GFP expression in cells exposed to MLV-based SIN vectors and proviral copy number. (a) Representative fluorescence microscopy images of GFP expression of MDTF cells exposed to RT43.2GFP vectors (left panel) and SINΔXbaIGFP vectors (right panel). (b) Percent GFP positive MDTF cells exposed to RT43.2GFP or SINΔXbaIGFP vectors as measured by flow cytometry. (c) MFI of MDTF cells exposed to RT43.2GFP or SINΔXbaIGFP vectors as measured by flow cytometry. (d) Proviral integrant copy number. Genomic DNA was extracted from MDTF cells exposed to RT43.2GFP or SINΔXbaIGFP vectors. GFP specific primers were used to determine the copy number of vectors per cell with qPCR. (e) RT43.2GFP or SINΔXbaIGFP vectors were each diluted to 100 (shown as 0.01) and 1,000-fold (shown as 0.001) and then applied to MDTF cells. GFP expression was measured using MFI as an index. All results are depicted as mean ± SEM, n = 3. GFP, green fluorescent protein; MDTF, Mus dunni tail fibroblast; MFI, mean fluorescence intensity; MLV, murine leukemia virus; qPCR, quantitative PCR; SIN vectors, self-inactivating vectors.

To exclude the possibility that target cells were exposed to saturating concentrations of vectors, RT43.2GFP and SINΔXbaIGFP vectors were diluted 100- to 1,000-fold to ensure less than one copy of vector integrants per cell. An equivalent volume of diluted vector was applied to target cells and then the MFI of GFP expression was assessed using flow cytometry (Figure 2e). MFI mean values dropped approximately seven to eightfold for target cells exposed to both vectors after 100-fold dilution (3,735 compared to 523 for RT43.2GFP, 1,955 compared to 233 for SINΔXbaIGFP) (Figure 2c,e), however, no significant change in MFI was achieved upon further dilution of vectors to 1,000-fold. The MFI of GFP in MDTF cells transduced with either dilution of SINΔXbaIGFP vectors was about 50% of the MFI observed with cells exposed to the same dilutions of control RT43.2GFP (Figure 2e), which indicates that deletion of solely the enhancer region from the 3′ MLV U3 of MLV vectors only modestly attenuates the promoter activity.

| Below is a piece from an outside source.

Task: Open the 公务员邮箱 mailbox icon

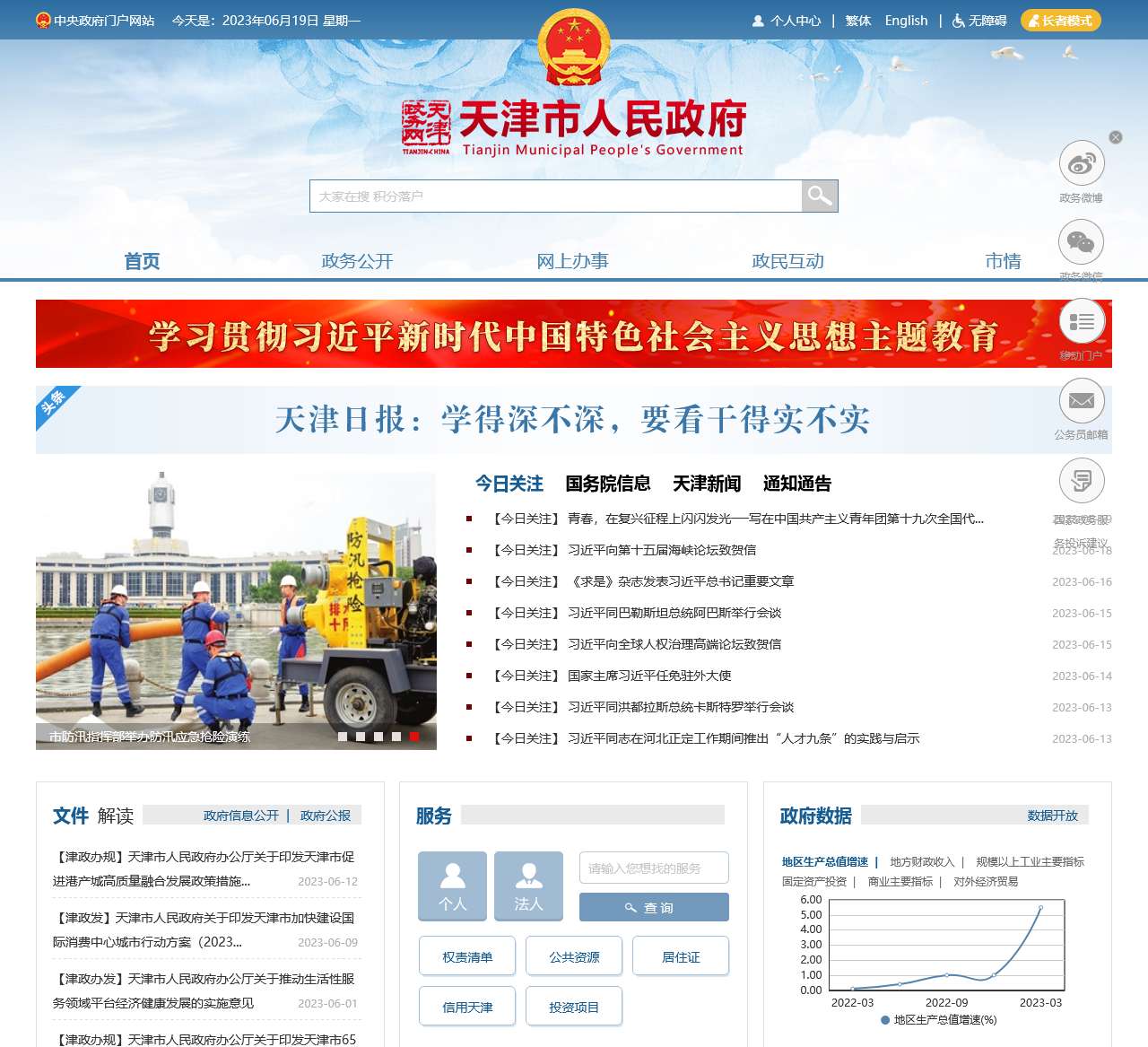Action: (1082, 400)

The strong residual promoter activity observed in SIN vectors is not due to reversion to full length U3 nor to an internal cryptic promoter

During reverse transcription of a SIN vector, deletions in the 3′ LTR should be incorporated in the 5′ LTR of the provirus. To determine whether the expression of GFP is the result of the failure to transfer 3′ U3 sequences with deletions to the 5′ LTR we employed PCR analyses of the genomic DNA of cells exposed to SINΔXbaIGFP vectors. We extracted high molecular weight genomic DNA from MDTF cells transduced with RT43.2GFP or SINΔXbaIGFP vectors and performed PCR using primers flanking the 5′ LTR (Figure 3a). Using two different primer sets, PCR products with sizes corresponding to deletions present in the U3 of the 3′ LTR of the SIN vectors were detected in the 5′ LTR of integrated vectors (Figure 3b). Sequencing of PCR products confirmed the presence of the deletion in the integrated 5′ LTR region. These results suggest that the deleted U3 was maintained in the reverse transcribed SINΔXbaIGFP proviral vector. Therefore, GFP expression that occurs in cells transduced by SINΔXbaIGFP vectors may be attributable to the retention of strong promoter activity in the 3′ U3 of SINΔXbaIGFP or to a cryptic promoter(s) within the vector genome as has been previously reported for lentiviral SIN vectors.6 To discriminate between these possibilities further deletion of a 129-nucleotide (nt) segment of U3 region was incorporated into SINΔSacIGFP and SINΔTATAGFP. The SINΔTATAGFP vector harbors a mutated TATA box in addition to the deleted 129 nts (Figure 1). GFP expression was assessed in transduced MDTF cells. We determined that GFP expression was abrogated in vectors harboring extended deletions in their U3 regions as exemplified by the loss of GFP expression in MDTF cells (Figures 4a and 2c).

Figure 3.

Figure 3

The 3′ U3 deletion of SINΔXbaIGFP is transferred to the 5′ LTR of integrated provirus. (a) Schematic depiction of RT43.2GFP provirus. Arrows indicate primers used to verify the SIN deletion in the 5′ LTR of the provirus, labeled primer A, B and C. Resulting PCR products with expected DNA sizes in base pairs (bp) are given below the schematic. Spaces in between the lines represent PCR product sequences deleted in RT43.2GFP to construct SINΔXbaIGFP. (b) Representative of ethidium bromide stained PCR products separated on an agarose gel from reactions performed with the indicated primer pairs on genomic DNA of MDTF cells exposed to RT43.2GFP or SINΔXbaIGFP. H2O indicates negative water control for PCR reaction. Center lane is 1 Kb DNA ladder. bp, base pair; LTR, long terminal repeat; MDTF, Mus dunni tail fibroblast; SIN vectors, self-inactivating vectors.

Figure 4.

Figure 4

GFP expression of MDTF cells exposed to SINΔSacIGFP or SINΔTATAGFP and proviral copy number. (a) MFI as measured by flow cytometry on MDTF cells exposed to RT43.2GFP, SINΔSacIGFP, and SINΔTATAGFP. (b) Copy number of vector integrants per cell determined with qPCR using genomic DNA extracted from MDTF cells exposed to various MLV-based vectors. Data is given as mean ± SEM, n = 3. GFP, green fluorescent protein; MDTF, Mus dunni tail fibroblast; MFI, mean fluorescence intensity; MLV, murine leukemia virus; qPCR, quantitative PCR; SIN vectors, self-inactivating vectors.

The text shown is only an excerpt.